AI-Native Blockchain

⛓️ Lithosphere Expands Developer Toolchain, Advancing AI-Native Contract Language Lithic

According to MarketWatch and Barchart, following the Makalu testnet activation, Lithosphere further expanded its developer ecosystem with the launch of the Lithic toolchain. Lithic, as an AI-native smart contract language, allows AI interactions to be defined as part of contract logic, supporting verifiable execution and cost parameter control, while providing the cross-chain interoperability protocol MultX and the LEP100 standard.

The launch of the Lithic toolchain represents a critical step for AI-native blockchains from “proof of concept” to “developer-ready.” The design of embedding AI inference capabilities directly at the contract layer has practical implications for on-chain AI decision-making scenarios such as DeFi risk control and automated governance.

🔍 Infra Insights

Today’s core trends: K8s becomes the de facto control plane for AI inference, AI toolchain supply chain security emerges as an unignorable risk surface, and 6G embeds AI inference capabilities into network infrastructure.

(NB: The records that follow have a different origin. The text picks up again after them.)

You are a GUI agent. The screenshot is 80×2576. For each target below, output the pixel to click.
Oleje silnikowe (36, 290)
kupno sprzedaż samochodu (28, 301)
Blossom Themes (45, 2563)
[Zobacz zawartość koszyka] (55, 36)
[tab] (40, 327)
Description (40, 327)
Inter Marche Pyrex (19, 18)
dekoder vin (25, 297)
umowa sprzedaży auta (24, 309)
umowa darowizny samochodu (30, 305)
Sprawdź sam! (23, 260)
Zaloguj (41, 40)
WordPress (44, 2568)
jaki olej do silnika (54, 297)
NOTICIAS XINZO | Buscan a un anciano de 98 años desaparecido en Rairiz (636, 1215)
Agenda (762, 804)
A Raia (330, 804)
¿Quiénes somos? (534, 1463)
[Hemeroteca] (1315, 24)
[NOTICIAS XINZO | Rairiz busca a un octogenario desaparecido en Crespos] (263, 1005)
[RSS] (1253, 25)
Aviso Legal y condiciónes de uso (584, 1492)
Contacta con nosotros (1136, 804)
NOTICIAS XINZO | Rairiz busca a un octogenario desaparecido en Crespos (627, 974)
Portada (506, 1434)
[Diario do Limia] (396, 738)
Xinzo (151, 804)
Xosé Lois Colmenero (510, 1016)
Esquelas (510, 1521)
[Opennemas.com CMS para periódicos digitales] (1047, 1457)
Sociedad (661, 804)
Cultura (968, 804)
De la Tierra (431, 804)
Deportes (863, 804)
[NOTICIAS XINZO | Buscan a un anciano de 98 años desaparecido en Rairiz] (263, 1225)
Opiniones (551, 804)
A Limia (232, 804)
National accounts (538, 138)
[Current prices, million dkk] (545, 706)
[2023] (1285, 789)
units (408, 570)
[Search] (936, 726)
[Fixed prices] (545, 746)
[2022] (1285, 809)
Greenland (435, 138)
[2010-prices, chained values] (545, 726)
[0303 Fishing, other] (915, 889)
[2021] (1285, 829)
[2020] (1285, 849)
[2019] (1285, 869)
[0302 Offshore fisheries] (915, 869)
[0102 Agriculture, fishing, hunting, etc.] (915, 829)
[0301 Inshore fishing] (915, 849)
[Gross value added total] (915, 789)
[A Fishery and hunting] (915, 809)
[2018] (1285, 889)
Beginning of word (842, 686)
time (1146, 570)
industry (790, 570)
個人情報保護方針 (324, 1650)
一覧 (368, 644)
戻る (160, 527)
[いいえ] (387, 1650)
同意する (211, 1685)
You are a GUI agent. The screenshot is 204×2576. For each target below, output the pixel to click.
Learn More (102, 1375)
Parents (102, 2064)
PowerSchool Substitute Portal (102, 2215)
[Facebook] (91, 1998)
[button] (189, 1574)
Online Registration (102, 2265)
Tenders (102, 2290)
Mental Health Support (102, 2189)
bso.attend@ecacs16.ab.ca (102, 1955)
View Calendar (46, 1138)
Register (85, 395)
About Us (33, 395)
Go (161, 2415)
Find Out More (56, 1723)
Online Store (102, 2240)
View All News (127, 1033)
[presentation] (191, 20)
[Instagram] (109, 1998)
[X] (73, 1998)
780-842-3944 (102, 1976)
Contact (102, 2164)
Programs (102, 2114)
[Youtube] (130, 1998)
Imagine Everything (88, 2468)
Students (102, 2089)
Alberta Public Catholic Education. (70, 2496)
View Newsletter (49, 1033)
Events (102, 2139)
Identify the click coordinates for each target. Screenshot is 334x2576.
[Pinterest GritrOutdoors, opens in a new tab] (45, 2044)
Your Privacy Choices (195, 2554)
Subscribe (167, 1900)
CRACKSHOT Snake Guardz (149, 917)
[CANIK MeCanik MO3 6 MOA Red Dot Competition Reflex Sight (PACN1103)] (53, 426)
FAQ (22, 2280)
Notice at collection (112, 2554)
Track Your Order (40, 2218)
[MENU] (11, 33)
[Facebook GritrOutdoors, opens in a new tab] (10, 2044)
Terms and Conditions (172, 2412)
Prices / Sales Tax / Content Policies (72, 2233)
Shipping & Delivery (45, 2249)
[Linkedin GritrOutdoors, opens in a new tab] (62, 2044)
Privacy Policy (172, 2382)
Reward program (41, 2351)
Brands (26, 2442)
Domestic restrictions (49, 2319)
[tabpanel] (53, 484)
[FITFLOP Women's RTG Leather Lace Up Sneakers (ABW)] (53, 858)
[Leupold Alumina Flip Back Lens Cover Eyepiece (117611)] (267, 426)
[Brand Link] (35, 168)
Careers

KubeCon EU 2026 delivered a clear signal: the question is no longer “can K8s run AI” — 66% of GenAI workloads are already running on it. The surge in AI Conformance Program certifications and GPU scheduling enhancements from major cloud providers signals that K8s’s position as the AI inference control plane is established. Meanwhile, the LiteLLM supply chain attack is a stark reminder — the more prevalent AI inference toolchains become, the larger the attack surface grows; the chain reaction of .pth file backdoors, Trivy vulnerability exploitation, and thousands of enterprises losing credentials demonstrates that AI security cannot focus on models alone — it must cover the entire dependency chain. On the 6G front, the synchronized push from NVIDIA, Qualcomm, and Ericsson shows that the next generation of networks is designed from the ground up as AI-native — the network is no longer AI’s transport pipe, but AI’s execution platform.